What the task requires: For this exercise, please return exactly the line containing "Where should I" and each line after it through the end of the records, with no pictures included.
-- Data for processing follows --
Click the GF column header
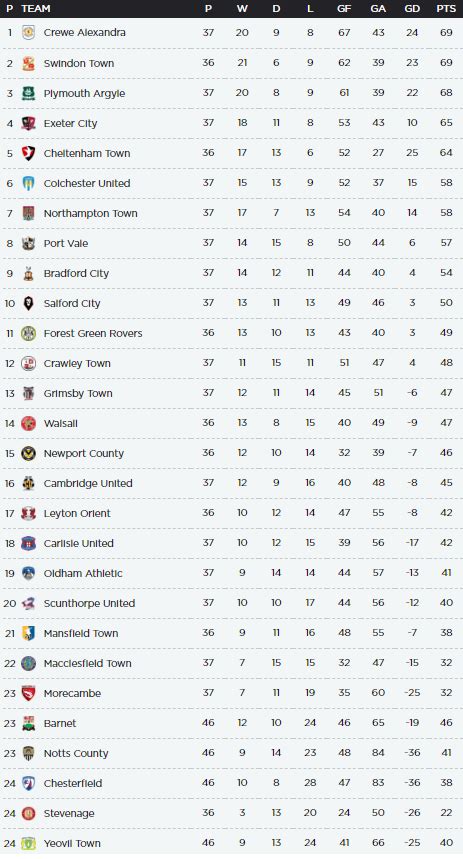The width and height of the screenshot is (463, 859). coord(344,9)

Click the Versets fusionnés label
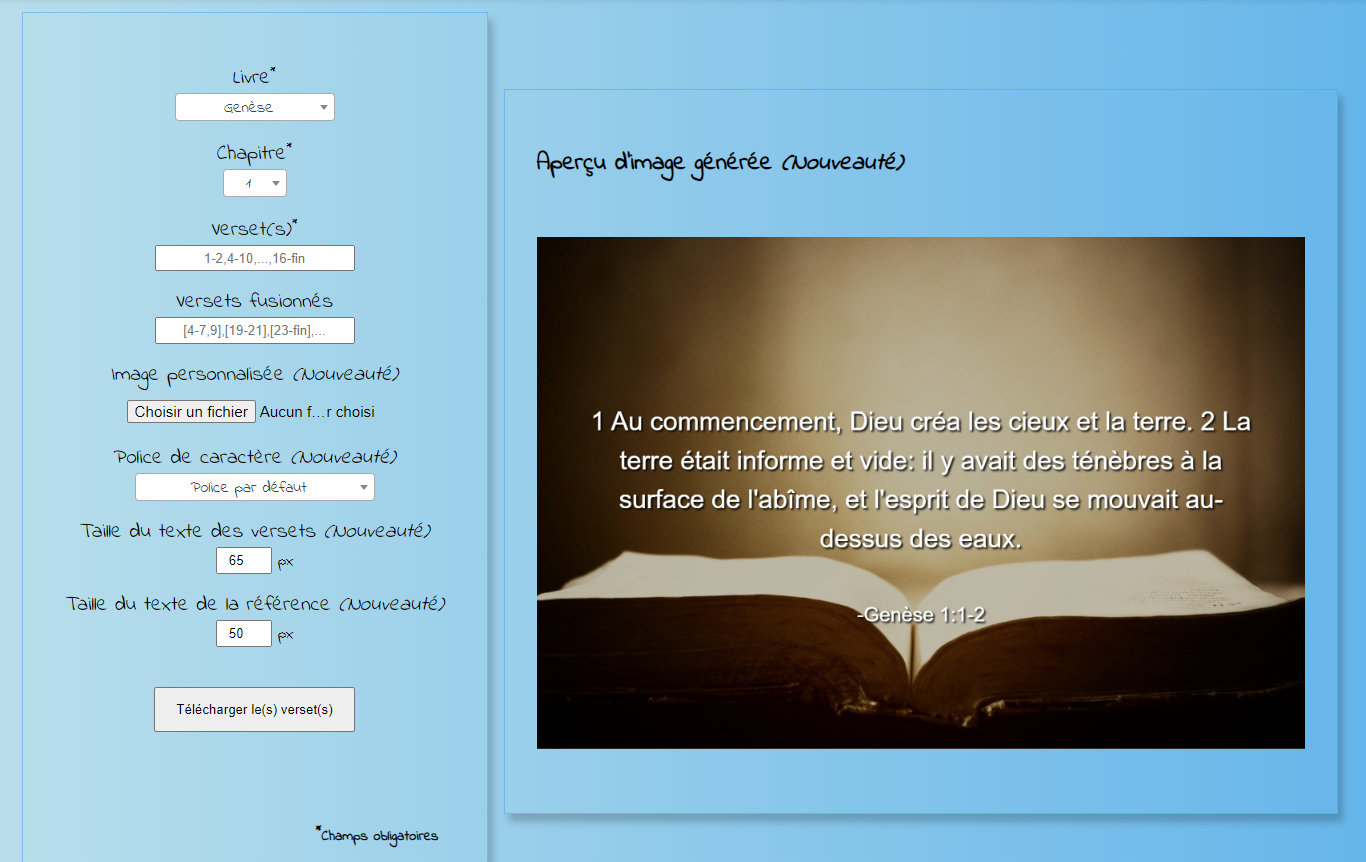[254, 301]
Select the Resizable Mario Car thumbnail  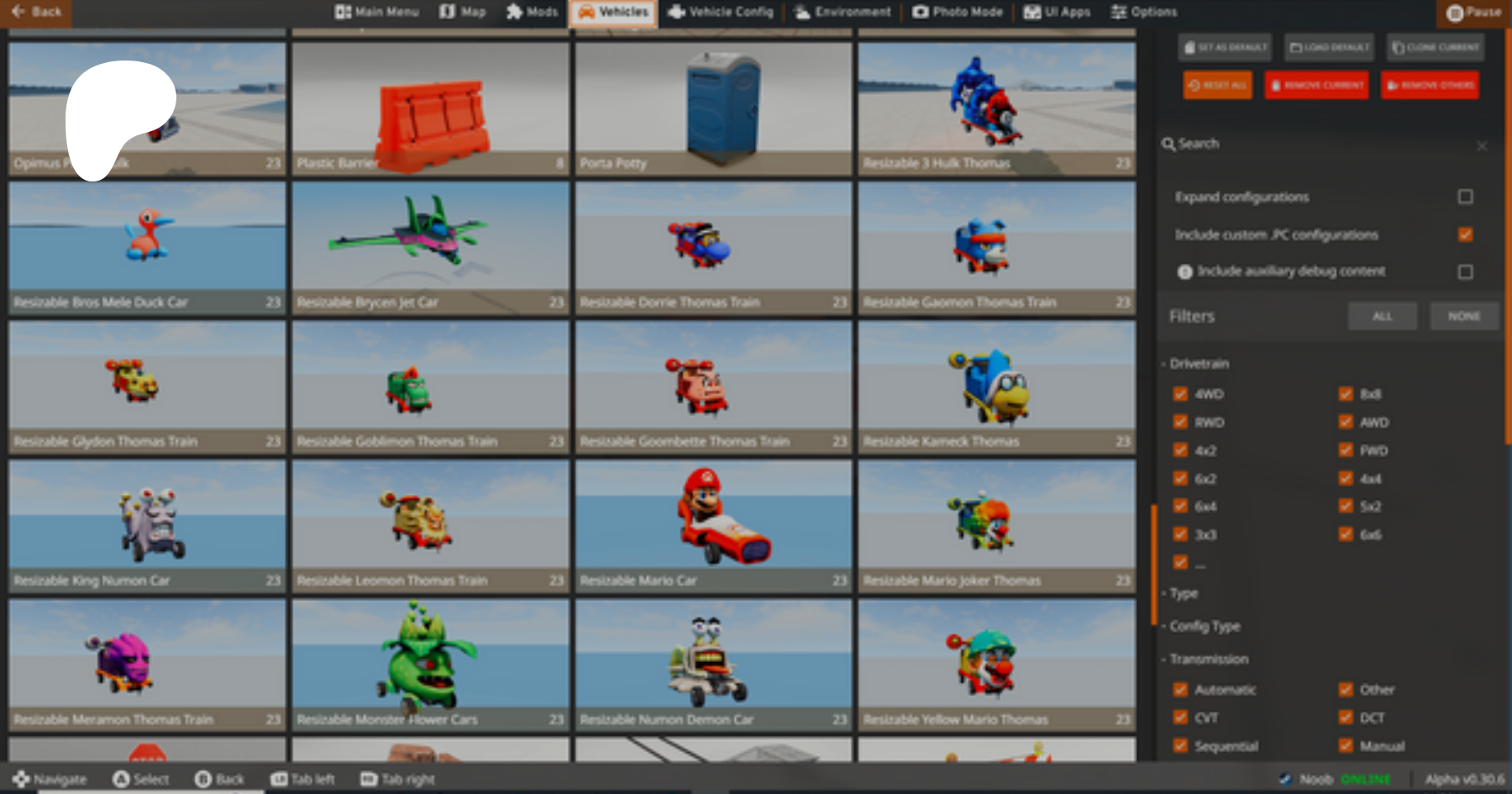(x=713, y=525)
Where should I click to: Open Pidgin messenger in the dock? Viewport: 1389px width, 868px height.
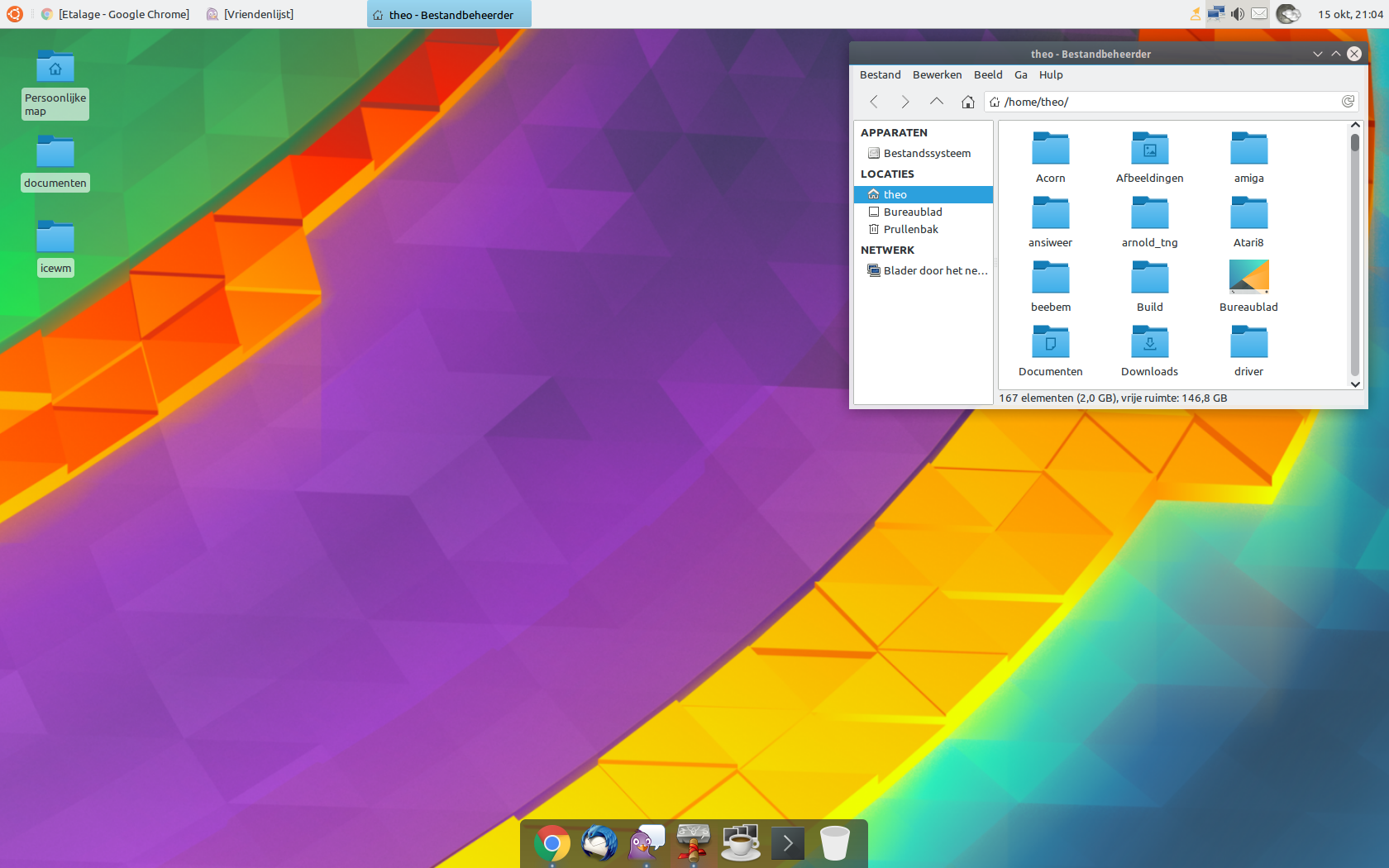coord(647,843)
-- Data for processing concluded --
Solution for this task:
Where should I click to: Open Pidgin messenger in the dock? Viewport: 1389px width, 868px height.
coord(647,843)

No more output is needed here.